British former world cruiserweight champion Glenn McCrory said Fury is boxing his way towards being considered among the greatest of all time.
McCrory said in his role on TalkSport: "A while ago I said, and I was laughed at, that in years to come Tyson Fury will be remembered in the same ilk as Muhammad Ali and he is on his way.
"People said I was stupid, but there is nothing like the Gypsy King.
"He does things differently, the same as Muhammad Ali did, he names rounds and says how he will win and he goes out and does it. Ali is the greatest of all time but Fury is doing some great things in the heavyweight division.
"He got the tactics exactly right. His jab was far sharper, he was pushing the jab hard into Wilder's face.
"That was so conclusive, nobody will want to see a third fight and certainly Deontay Wilder does not want a third fight. Fury should have won the first fight, should have got it on points.
"Now he has gone out there and totally dominated, smashed Deontay Wilder from pillar to post. He will want none of that. There is one champion in the world, he is number one and his name is Tyson Fury."
Lennox Lewis, who produced what is considered to be among the finest fights by a British boxer when he beat Mike Tyson in Memphis in 2002, congratulated Fury on social media.
"Congrats to Tyson Fury on a huge win and bossing his way to the WBC & Ring Heavyweight straps.

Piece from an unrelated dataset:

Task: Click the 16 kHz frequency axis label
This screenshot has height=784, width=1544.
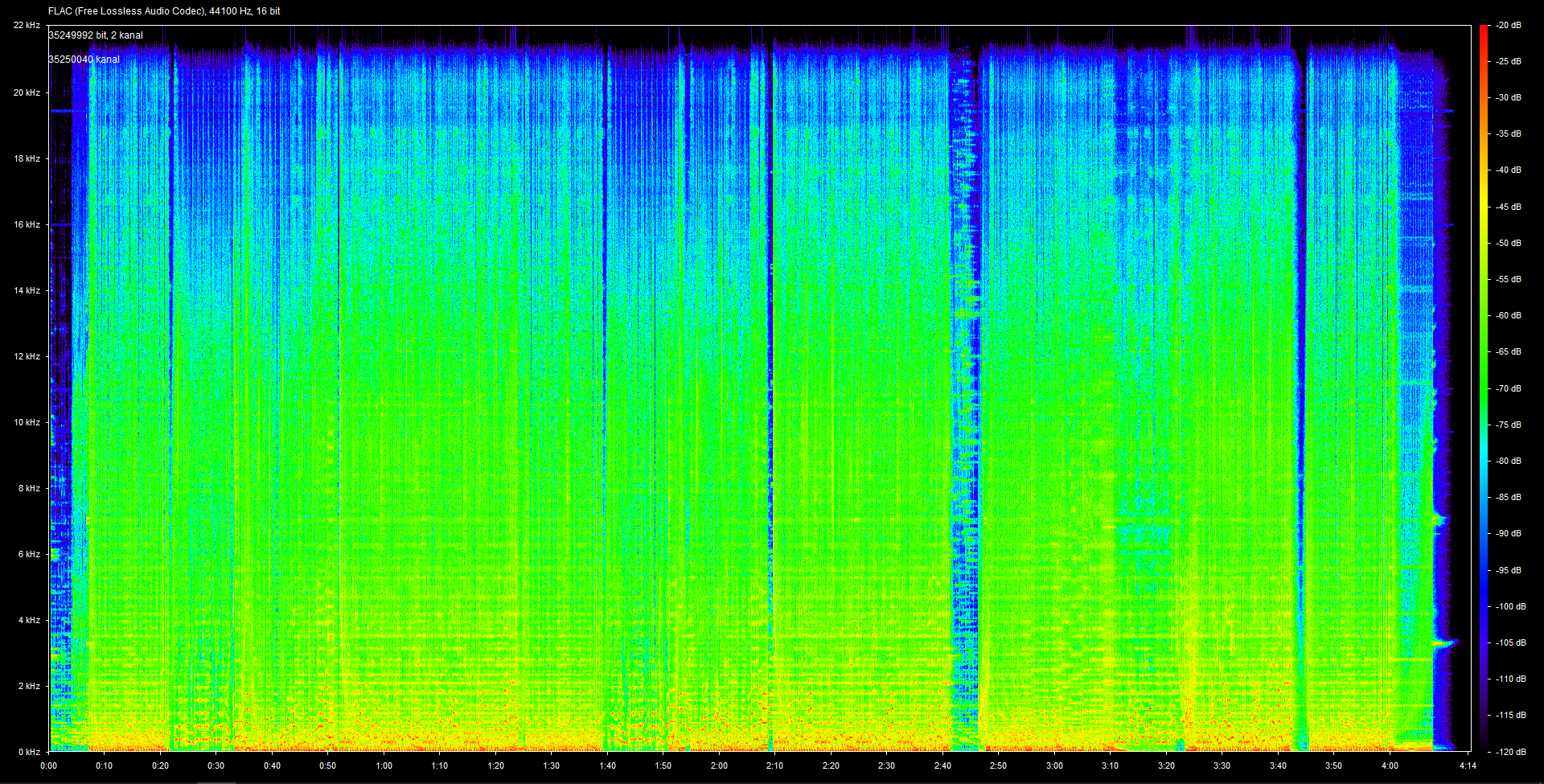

Once again you showed up big. @BronzeBomber (Deontay Wilder) keep your head up and learn from this," he tweeted.
Thoughts will now turn to where next for both Fury and Wilder, with British rival Anthony Joshua - who holds the WBA, IBF, WBO and IBO titles - a potential opponent for Fury in a unification fight.
Joshua's promoter Eddie Hearn said he was keen for that to happen, tweeting: "No need for a third let's go straight to it in the Summer! #undisputed."
Hearn also replied to a tweet suggesting he would not want to allow Joshua to step into the ring with Fury, saying: "Ofcourse I am! And AJ wants it bad..this fight is gonna and has to happen this year!"